En tant qu’ancien deuxième-ligne, comment avez-vous trouvé la première sélection d’Emmanuel Meafou ?Il est vraiment taillé pour le niveau international. J’en étais sûr, mais en plus il a un profil atypique. Il est grand, il se déplace bien, il est capable de faire beaucoup jouer après lui. Il va vite, mine de rien. Il est mobile. C’est un peu le même profil que le deuxième-ligne australien de La Rochelle, Will Skelton. T’en as trois dans le monde, des comme ça. On a la chance d’en avoir un, c’est top. Maintenant, quand t’as un deuxième-ligne comme ça – et c’est là que le mot «attelage» prend tout son sens – t’es obligé d’avoir un Flament pour que Meafou puisse briller. L’équilibre est juste incroyable. D’un côté tu as Flamant qui est une sorte de deuxième-ligne «de rupture» comme Marc Liévremont disait de Fulgence Ouedraogo, à l’époque. C’est-à-dire un mec capable d’être au soutien d’un centre après une percée. Flament, c’est un décathlonien, il couvre tout le reste du terrain. Il saute en touche, il est très bon avec le ballon, il est constamment en activité. Ça permet à Meafou de faire des gros nettoyages, de porter fort le ballon, peser sur la défense, casser des mauls.

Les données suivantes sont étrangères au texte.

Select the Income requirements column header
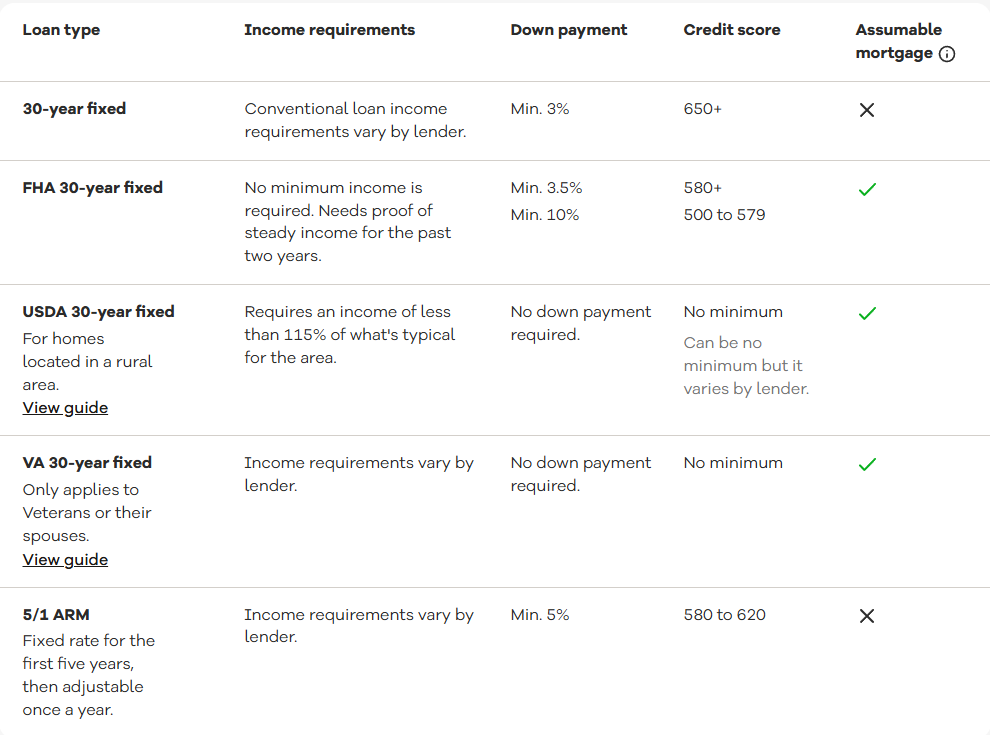The height and width of the screenshot is (735, 990). click(x=330, y=30)
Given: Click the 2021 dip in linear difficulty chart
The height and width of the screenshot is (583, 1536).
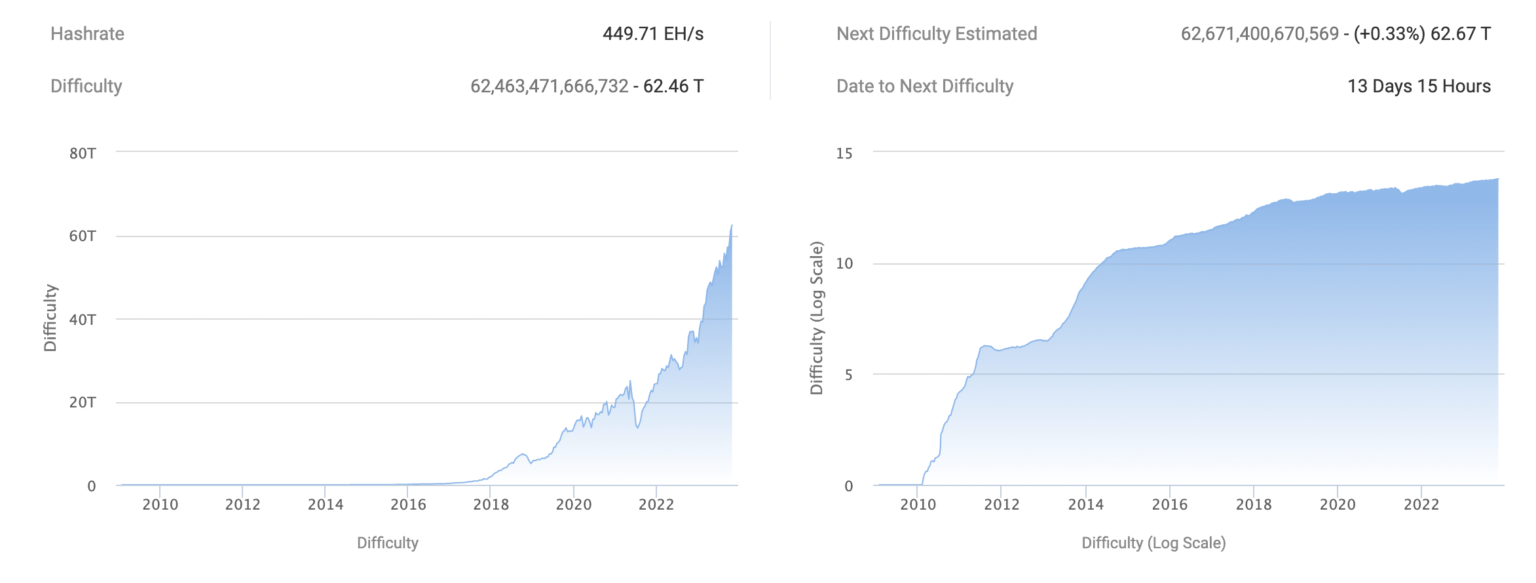Looking at the screenshot, I should (637, 427).
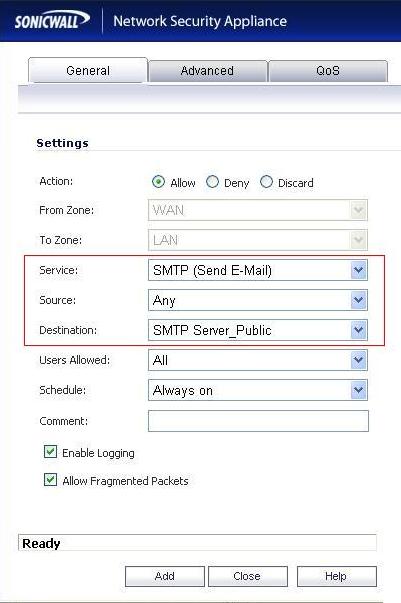Select the Allow action radio button

tap(158, 182)
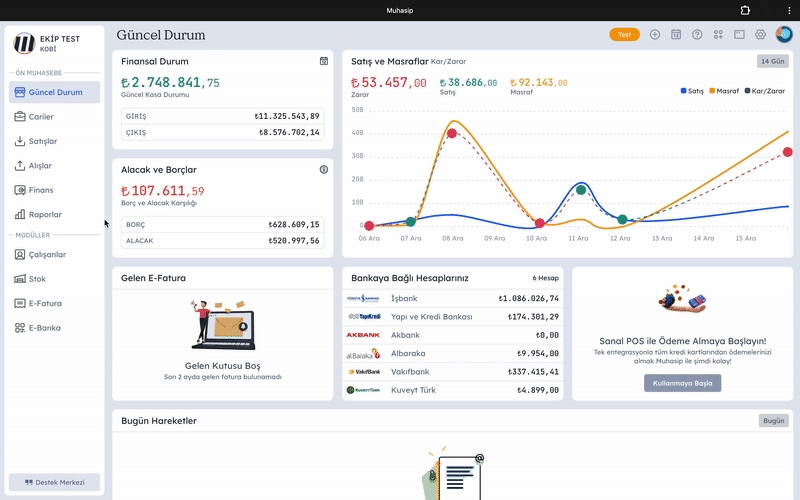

Quelle est votre référence mondiale en deuxième ligne ? L’Anglais Maro Itoje, qui défie les Bleus samedi à Lyon ?Les gens vont me trouver un peu dingue, mais Flament n’est pas loin d’être ma référence. Vraiment. Il a quoi à envier à Itoje ? Et je le trouve encore meilleur en sélection qu’à Toulouse. Il est taillé pour l’international.
Votre meilleur souvenir dans un Crunch ?C’est le France-Angleterre en «finale» du Tournoi 2004. Le vainqueur remportait la compétition, et on pouvait en plus faire le Grand Chelem. En face, c’était l’équipe championne du monde en 2003. C’était seulement ma cinquième sélection, j’avais joué tous les matches titulaires dans ce Tournoi. Premier Tournoi, premier Grand Chelem. On gagne 24-21 devant un Stade de France euphorique, et derrière on fait une super bringue. Toute ma famille était montée. Je n’ai pas dormi de la nuit, je suis rentré le lendemain chez moi, j’ai repris le train. C’était exceptionnel.
Le pire ?Je n’en ai pas. Je me suis tellement fait plaisir à essayer de leur casser la gueule chaque fois que je jouais contre eux (rires)… Ça a toujours été génial de les affronter, c’est le «derby» de l’hémisphère nord.